Coutinho conta que o imóvel em que a família do sogro morava tinha dois pisos -no primeiro funcionava a clínica veterinária da esposa, e no segundo ficava a residência.

“Ligamos uma 200 vezes para a casa do meu sogro, a ponto de nossas baterias acabarem e terem de ser recarregadas, pedindo para eles saírem para um lugar seguro”, conta. “Mas eles decidiram ficar, tentando salvar cada vez mais coisas. Conseguiram retirar muitos móveis e os carros, colocando em lugar seguro. Menos a vida deles, que não tem preço.”

Há outro fator ao qual Coutinho atribui a decisão do sogro de não deixar a casa.

“Ele costumava dizer que morava ali havia 240 anos, pois somava os 80 anos de vida de seu avô, os 80 de seu pai e os 76 dele”, conta. “É difícil entender por que meu sogro não quis abandonar a casa. Talvez, psicologicamente, ele não pudesse suportar a devastação que viria. E ele sabia que haveria devastação se a água chegasse ao nível previsto. Essa casa foi construída em 1940. Foi a segunda erguida naquela região. Entre 9h30 e 10h do dia 2, ela se foi, junto aos meus sogros e meus cunhados.”

Chefe de produção de uma empresa de material de limpeza, Carlos Alexandre Muller, outro morador do bairro Passo de Estrela, também perdeu a casa e muito do que havia nela, mas conseguiu se salvar com a mulher e os dois filhos, um menino de 1 ano e 10 meses e uma menina recém-nascida, de 15 dias. Isso foi possível, ele diz, porque acompanha os avisos e alertas da Defesa Civil.

Quando Muller ouviu o alerta de que a enchente seria maior do que a anterior, arranjou um caminhão-baú com uns parentes e retirou tudo o que podia de sua residência. “Fomos para a casa de uma tia da minha mulher, que fica na parte mais alta aqui do Passo de Estrela”, lembra. “Mas aí veio outro alerta de que a água também chegaria lá. Então pegamos o caminhão e fomos para a casa de parentes, em Mato Leitão, um município vizinho, onde a cheia não chega.”
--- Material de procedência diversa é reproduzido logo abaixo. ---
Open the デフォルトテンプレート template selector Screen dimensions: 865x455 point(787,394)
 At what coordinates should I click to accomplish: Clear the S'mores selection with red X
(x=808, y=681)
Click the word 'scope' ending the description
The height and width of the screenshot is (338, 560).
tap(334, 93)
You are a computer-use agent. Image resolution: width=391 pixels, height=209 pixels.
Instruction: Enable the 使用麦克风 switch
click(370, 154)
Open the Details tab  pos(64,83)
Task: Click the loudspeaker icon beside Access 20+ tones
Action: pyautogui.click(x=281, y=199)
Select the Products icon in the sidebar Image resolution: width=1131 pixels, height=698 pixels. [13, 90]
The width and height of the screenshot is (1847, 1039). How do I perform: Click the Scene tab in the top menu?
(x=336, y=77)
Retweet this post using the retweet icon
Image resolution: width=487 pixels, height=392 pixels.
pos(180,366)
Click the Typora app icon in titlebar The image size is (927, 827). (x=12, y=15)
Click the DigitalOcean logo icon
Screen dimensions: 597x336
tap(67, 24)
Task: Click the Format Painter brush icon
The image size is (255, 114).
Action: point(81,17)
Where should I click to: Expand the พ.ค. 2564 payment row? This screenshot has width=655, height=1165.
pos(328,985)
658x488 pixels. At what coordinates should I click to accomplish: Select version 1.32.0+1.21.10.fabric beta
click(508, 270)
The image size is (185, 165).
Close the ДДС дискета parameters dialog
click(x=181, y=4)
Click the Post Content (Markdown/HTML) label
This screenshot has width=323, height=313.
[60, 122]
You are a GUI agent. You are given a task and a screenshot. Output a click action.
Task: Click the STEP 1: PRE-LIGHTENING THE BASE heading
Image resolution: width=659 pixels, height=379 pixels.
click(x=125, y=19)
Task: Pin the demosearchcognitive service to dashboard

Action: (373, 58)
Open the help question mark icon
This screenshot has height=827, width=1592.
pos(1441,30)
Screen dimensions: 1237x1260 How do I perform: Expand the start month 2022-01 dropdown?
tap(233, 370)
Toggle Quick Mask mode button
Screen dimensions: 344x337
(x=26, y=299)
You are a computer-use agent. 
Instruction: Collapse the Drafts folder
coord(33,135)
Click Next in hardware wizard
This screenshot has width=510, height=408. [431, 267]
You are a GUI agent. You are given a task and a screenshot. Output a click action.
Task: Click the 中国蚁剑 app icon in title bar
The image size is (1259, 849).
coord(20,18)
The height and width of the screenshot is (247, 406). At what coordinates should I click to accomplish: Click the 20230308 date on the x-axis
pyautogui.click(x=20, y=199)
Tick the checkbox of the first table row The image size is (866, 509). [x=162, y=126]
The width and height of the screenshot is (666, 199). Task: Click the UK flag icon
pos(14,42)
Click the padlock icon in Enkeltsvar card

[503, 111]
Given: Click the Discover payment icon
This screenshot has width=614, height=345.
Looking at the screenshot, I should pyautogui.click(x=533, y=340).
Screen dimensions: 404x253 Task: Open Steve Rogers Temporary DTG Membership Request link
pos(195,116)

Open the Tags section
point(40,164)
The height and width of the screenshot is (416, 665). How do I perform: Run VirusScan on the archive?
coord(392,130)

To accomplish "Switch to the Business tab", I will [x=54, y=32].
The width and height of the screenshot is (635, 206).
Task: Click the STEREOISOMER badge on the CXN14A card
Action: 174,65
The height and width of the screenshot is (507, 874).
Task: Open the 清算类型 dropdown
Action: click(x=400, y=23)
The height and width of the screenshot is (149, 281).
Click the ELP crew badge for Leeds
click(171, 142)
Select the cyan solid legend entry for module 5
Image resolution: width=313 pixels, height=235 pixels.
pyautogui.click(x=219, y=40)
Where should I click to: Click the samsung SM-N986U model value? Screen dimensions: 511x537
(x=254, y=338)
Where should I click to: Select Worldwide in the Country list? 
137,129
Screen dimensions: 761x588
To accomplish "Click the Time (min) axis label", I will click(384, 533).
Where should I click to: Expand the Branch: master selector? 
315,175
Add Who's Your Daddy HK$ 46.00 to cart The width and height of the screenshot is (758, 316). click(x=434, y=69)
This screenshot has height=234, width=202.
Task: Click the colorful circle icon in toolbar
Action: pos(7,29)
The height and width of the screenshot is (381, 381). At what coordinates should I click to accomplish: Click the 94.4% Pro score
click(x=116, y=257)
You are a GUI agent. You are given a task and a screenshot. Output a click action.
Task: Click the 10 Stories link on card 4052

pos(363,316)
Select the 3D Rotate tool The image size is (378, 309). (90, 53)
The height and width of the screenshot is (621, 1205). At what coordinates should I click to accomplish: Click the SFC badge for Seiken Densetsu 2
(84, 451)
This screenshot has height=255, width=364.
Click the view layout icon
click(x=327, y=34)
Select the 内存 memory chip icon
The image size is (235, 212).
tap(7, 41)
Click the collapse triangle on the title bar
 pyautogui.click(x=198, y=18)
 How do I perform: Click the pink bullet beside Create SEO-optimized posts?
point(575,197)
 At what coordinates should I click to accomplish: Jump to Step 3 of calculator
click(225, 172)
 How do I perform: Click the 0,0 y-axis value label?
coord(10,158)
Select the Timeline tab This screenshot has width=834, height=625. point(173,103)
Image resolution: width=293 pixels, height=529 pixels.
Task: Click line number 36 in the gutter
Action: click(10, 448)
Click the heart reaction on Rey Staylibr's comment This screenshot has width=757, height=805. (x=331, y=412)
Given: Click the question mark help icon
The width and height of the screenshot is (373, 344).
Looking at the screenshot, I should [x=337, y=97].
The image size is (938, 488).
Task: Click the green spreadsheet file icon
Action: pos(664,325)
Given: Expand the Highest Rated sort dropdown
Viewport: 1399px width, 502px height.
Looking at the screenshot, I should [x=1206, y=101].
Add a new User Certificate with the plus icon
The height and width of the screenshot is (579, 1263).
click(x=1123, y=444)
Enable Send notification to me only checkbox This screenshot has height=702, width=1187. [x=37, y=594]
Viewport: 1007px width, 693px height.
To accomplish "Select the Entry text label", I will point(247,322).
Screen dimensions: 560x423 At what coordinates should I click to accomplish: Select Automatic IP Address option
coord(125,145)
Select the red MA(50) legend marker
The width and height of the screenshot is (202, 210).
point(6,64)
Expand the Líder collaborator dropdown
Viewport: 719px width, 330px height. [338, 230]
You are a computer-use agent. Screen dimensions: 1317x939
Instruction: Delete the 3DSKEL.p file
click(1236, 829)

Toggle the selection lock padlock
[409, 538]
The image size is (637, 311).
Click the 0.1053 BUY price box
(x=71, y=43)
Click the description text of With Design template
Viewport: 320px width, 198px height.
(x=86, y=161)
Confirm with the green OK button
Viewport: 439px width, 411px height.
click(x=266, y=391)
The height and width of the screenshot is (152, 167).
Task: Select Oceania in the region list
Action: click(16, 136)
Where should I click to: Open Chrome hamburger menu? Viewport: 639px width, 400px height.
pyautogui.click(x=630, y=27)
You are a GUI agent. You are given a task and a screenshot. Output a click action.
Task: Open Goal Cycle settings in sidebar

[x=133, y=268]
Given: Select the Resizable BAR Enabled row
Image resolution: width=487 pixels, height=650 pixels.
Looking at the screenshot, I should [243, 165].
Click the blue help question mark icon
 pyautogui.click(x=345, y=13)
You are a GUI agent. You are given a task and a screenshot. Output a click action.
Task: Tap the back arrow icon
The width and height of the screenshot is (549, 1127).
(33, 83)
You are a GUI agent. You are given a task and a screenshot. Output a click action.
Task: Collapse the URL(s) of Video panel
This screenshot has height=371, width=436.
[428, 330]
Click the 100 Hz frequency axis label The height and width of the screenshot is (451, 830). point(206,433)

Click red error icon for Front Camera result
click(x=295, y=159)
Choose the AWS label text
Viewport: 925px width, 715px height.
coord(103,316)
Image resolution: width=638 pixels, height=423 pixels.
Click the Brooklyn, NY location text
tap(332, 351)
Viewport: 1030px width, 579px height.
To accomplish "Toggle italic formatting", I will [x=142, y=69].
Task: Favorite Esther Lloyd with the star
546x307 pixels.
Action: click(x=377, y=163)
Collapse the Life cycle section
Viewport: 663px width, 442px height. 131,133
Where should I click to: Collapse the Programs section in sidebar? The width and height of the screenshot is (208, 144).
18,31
Dono de uma empresa de produtos de limpeza, José Macedo mora no centro de Cruzeiro do Sul e afirma que também costuma seguir os alertas da Defesa Civil. “Aqui sempre vem enchente, tanto que o imóvel onde fica nossa casa e a empresa é adaptado para essas situações”, conta. “Quando os avisos disseram que a cheia seria maior que a anterior, começamos a levar o que era possível para o piso superior.”

De nada adiantou. A água chegou até o telhado, e Macedo e a esposa tiveram que ser resgatados de barco. Isso salvou suas vidas. O que não deu para salvar foi o imóvel, que ficou com as estruturas comprometidas. “Isso foi agravado pelas embalagens vazias, no caso tambores para materiais de limpeza. Eles flutuaram e a água os forçou contra o teto, partindo-o em dois. Ainda não consegui contabilizar os prejuízos materiais.”

Isso Coutinho já conseguiu fazer. “Tínhamos uma clínica com cerca de R$ 1 milhão em equipamentos. Não posso refazê-la com menos que esse valor”, diz. “Na frente da clínica meu sogro tinha um mercado e um açougue. Algum tempo atrás, ofereceram R$ 1,2 milhão por eles, mas ele não queria vendê-los. Hoje tudo está perdido, o mercado caiu e a casa e a clínica foram destruídas com tudo que havia dentro.”